By Clement Choo and Hector Forster
July 9, 2021 - Miner Rio Tinto said July 8 it will pursue low-carbon steelmaking together with South Korea's POSCO, building on technical cooperation with China Baowu Steel Group and Nippon Steel Corp.
Rio Tinto and BHP have earlier signed accords with steel groups in Japan and China around optimizing use of iron ore and coking coal, met coke, to help customers lower product emissions and improve Scope 3 benchmarking.
"Rio Tinto and POSCO have signed a memorandum of understanding to jointly explore, develop and demonstrate technologies to transition to a low-carbon emission steel value chain," the mining company said in a statement. "The partnership will explore a range of technologies for decarbonisation across the entire steel value chain from iron ore mining to steelmaking, including integrating Rio Tinto's iron ore processing technology and POSCO's steelmaking technology."
POSCO is focused on sustainable development, and South Korea's biggest steelmaker can play an important role in finding a way to build a low-carbon steel industry through the MOU with Rio Tinto, POSCO's head of steel business unit, Hag-Dong Kim, said in the statement.
Iron ore miners Rio Tinto, BHP Group and Fortescue Metals Group are pursing lower emissions from operations and shipping, and exploring development of hydrogen-based iron making, which may be optimized through iron ore processing. The production of low-carbon or carbon-neutral steel may expand by using green hydrogen generated from renewable energy sources rather than fossil fuels, either as an alternative to pulverized coal injection, or PCI coal, or as an alternative reductant fuel to met coke and natural gas.
The agreement with POSCO complements Rio Tinto's partnerships with other customers as the steel industry focuses on developing technologies for the transition to a low-carbon economy, Rio Tinto's vice president of iron ore sales and marketing, Simon Farry, said in the statement.
Steel Decarbonization, Investments
Rio Tinto plans to work on steel decarbonization pathways through partnerships with customers, and the company has established a $1 billion fund to invest in climate-related projects.
The miner is investing in technologies potentially able to deliver reductions in steelmaking carbon intensity of at least 30% from 2030, or with a potential to deliver carbon neutral steelmaking pathways by 2050, and zero-carbon aluminum.
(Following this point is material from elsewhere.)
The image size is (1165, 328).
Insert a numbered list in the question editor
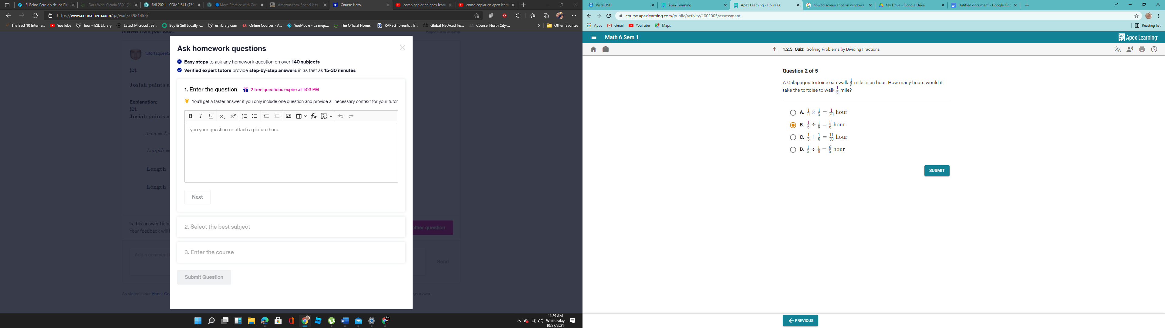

Rio Tinto and POSCO both target reaching net zero carbon emissions by 2050, with Rio Tinto's net zero target including emissions from shipping products.
"POSCO's efforts to decarbonise will play an important role in achieving the country's recently announced ambition to become carbon-neutral by 2050, which has inspired Korean companies to accelerate decarbonisation activities," Rio Tinto said.
POSCO said it plans to use innovative technologies such as Carbon Capture, Utilization and Storage (CCUS), and hydrogen-based steelmaking to become a competitive low-carbon steel producer.
POSCO's plans to use green hydrogen to replace coal, estimate the need for 3.7 million mt/year of the gas. Also, it plans to become a major producer and supplier of hydrogen, making 5 million mt of green hydrogen by 2050. To achieve its targets, the steelmaker said March 2 it will invest Won 10 billion ($8.7 million) to harness hydrogen for steelmaking.
Rio Tinto produced 333.4 million mt of iron ore in 2020 while POSCO has about 45.3 million mt/year of crude steel and stainless steel production capacity.
Miner Vale is pursuing low-carbon ironmaking, partnering with Japan's Kobe Steel and Mitsui & Co. since July 2020 through a 'heads of agreement' to establish a new venture for the global supply of low-emissions metallics and steel making solutions. Kobe Steel owns Midrex, which supplies direct reduction iron technology. Vale has developed Tecnored, a low-carbon pig iron process using biomass, syn-gas and hydrogen, which emits less carbon emissions than met coke.
Vale, which is a major producer of iron ore and nickel, aims to reduce by 15% its Scope 3 emissions by 2035, from 2018 levels, working to cut emissions in steel production and its value chain. Vale said 98% of its emissions are Scope 3, with a limited contribution from its global mining operations to overall emissions.